Assume the Role of Cassandra, Wearing a Mask, Speaking into the Camera

No, nothing, no thing, no where— 
the o of no blinks open 

I think that you think that I think 
too much about grief 

It’s not only mine—we’re in the same current 

You won’t hear it blazing always in the unprocessed 
wind under the voice recording 

I wear my nerve halo, a handful of seeds, a breakdown 
in the blood-brain barrier

It’s come to this: the interstate with star-shaped 
plants and mile markers that multiply one’s belonging 

Can you hear the low pulse tree-growth consuming the fence? 

Books are states of consciousness, a record— 
What won’t finally kill you, you eat its tongue 

Holy I’ll make the alphabet for interrupters, malcontents
Holy is the person who digs the person out the rubble into the grave

About you: weather will taste metallic in the overnight 
visuals, something lightdark, slick-liver-wet 

Put a whisper into a jar, a war 
trots out of your chiaroscuro head

Credit

Copyright © 2024 by Carolina Ebeid.
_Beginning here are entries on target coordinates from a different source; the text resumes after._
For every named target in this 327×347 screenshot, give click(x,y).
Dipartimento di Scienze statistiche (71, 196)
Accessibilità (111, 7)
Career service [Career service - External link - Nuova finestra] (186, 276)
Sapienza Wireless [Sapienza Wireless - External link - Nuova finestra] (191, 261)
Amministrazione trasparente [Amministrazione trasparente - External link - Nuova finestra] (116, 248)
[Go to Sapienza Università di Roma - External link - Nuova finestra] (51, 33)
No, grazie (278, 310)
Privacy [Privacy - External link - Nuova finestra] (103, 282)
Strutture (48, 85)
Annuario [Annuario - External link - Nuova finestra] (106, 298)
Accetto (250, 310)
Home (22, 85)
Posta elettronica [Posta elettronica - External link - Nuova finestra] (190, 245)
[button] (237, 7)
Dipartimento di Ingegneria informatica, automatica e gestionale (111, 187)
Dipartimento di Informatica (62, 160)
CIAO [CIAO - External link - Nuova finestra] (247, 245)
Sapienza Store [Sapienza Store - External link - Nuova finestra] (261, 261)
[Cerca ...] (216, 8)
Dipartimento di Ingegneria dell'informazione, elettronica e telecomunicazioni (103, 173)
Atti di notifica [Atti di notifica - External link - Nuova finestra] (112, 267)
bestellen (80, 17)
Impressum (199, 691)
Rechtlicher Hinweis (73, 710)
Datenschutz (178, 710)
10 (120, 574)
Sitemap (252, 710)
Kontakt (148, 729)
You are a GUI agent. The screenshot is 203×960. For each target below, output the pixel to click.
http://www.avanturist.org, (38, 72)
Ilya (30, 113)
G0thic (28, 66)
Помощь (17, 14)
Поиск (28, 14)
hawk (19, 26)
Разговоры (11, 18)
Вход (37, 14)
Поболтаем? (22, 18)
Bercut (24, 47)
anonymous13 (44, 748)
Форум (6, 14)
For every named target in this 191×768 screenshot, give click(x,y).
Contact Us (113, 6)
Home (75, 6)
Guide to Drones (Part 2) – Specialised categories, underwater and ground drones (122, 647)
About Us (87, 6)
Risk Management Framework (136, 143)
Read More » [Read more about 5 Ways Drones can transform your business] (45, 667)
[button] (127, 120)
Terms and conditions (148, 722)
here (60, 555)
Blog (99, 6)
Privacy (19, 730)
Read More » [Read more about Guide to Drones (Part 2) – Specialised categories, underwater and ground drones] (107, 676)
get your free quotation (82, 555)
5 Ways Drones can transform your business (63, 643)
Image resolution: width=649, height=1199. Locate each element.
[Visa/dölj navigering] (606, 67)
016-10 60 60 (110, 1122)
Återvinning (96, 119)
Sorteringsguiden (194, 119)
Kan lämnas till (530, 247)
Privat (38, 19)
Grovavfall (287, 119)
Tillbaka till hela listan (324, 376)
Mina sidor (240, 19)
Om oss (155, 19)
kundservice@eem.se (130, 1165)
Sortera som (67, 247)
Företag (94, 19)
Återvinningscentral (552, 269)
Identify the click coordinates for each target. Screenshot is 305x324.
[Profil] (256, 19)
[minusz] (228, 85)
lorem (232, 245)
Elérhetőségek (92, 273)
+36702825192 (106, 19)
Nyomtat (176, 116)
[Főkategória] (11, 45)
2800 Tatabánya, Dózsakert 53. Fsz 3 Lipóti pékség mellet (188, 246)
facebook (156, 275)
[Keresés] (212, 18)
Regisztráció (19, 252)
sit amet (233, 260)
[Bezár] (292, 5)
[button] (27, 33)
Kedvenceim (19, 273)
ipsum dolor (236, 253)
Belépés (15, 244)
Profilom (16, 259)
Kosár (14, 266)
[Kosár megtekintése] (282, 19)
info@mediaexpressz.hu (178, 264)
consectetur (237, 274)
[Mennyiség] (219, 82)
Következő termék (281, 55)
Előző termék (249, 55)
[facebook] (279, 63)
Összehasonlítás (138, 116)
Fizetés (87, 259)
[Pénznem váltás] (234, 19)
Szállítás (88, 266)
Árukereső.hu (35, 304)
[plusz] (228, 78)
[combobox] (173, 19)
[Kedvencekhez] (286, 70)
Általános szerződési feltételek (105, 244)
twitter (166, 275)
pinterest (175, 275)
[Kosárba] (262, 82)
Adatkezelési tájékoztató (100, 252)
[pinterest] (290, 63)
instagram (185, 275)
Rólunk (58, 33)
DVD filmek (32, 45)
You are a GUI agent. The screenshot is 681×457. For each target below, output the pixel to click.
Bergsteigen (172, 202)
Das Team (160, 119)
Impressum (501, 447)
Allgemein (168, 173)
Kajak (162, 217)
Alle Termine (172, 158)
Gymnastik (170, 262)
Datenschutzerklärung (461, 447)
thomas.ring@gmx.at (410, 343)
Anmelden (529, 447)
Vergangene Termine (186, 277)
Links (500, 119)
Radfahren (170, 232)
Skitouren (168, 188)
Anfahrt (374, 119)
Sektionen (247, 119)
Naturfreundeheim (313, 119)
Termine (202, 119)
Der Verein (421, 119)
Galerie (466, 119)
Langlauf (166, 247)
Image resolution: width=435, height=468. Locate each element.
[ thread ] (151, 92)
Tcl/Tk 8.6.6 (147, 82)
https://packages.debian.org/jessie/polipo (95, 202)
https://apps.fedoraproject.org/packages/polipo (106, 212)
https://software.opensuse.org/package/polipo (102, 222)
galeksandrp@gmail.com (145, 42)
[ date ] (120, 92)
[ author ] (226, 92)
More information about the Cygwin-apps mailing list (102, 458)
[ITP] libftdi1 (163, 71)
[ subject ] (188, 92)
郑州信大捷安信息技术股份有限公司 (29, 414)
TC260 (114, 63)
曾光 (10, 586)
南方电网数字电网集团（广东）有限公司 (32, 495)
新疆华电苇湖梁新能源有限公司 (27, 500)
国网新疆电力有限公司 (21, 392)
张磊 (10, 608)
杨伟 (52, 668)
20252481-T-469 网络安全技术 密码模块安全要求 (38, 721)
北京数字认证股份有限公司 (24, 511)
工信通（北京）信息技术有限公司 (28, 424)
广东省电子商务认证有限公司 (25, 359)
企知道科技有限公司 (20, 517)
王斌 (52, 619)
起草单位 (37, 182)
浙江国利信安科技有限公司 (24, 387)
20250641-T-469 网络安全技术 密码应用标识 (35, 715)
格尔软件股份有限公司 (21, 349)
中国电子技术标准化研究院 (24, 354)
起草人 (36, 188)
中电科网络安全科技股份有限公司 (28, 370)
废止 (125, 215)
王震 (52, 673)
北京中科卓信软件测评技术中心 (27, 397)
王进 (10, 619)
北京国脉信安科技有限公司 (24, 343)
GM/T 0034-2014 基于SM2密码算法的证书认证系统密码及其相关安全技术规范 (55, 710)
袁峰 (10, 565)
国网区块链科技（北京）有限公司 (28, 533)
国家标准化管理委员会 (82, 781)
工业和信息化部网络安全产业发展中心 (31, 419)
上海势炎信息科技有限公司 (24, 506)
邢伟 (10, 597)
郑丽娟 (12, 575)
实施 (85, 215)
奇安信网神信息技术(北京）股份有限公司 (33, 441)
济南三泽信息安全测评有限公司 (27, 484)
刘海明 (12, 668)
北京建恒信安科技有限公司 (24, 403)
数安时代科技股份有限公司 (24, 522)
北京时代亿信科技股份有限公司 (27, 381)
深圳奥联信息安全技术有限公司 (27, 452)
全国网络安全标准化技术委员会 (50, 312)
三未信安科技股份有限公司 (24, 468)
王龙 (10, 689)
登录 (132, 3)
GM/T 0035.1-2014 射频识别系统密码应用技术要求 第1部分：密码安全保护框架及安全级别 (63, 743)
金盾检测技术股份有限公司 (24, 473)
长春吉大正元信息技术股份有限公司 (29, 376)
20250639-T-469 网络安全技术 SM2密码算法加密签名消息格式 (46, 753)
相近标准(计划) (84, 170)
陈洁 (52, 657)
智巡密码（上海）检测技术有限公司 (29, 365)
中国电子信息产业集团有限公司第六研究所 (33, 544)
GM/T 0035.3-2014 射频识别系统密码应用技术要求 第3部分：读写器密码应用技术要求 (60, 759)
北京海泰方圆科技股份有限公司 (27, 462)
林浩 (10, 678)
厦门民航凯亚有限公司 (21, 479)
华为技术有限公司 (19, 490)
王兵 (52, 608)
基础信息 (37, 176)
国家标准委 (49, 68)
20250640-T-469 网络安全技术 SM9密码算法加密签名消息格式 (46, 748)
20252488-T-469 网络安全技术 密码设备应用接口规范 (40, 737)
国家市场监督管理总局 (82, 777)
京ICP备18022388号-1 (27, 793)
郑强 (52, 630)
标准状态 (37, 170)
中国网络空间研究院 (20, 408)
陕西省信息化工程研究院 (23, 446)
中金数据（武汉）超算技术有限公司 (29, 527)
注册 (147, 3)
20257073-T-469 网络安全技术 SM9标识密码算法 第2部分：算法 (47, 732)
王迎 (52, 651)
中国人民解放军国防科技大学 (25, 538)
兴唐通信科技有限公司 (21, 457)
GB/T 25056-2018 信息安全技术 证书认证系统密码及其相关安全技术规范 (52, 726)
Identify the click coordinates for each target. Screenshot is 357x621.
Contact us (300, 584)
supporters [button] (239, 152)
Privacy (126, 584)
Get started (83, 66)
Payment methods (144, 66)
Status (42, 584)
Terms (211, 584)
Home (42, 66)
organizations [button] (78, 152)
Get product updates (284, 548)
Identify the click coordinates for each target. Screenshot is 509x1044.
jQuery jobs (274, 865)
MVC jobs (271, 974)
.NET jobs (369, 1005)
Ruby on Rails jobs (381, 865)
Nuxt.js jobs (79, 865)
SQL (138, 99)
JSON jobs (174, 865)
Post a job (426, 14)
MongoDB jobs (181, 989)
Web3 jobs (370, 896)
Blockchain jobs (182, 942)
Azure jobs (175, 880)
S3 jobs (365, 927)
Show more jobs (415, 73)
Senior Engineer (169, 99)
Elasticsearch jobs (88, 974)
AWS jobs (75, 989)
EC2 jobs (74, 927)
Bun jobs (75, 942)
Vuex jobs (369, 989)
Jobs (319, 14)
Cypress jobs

Originally published in Poem-a-Day on September 9, 2024, by the Academy of American Poets. 

About this Poem

“Like others in the prophetic line, Cassandra’s vision and analysis of a near-fetched future coming into being were neither heard nor heeded despite the truth it carried. Invoking the stance of a somewhat oracular and glitchy Cassandra, this poem draws on the opacities and transparencies required [when] writing through political, genocidal, immunological, and ecological distress.”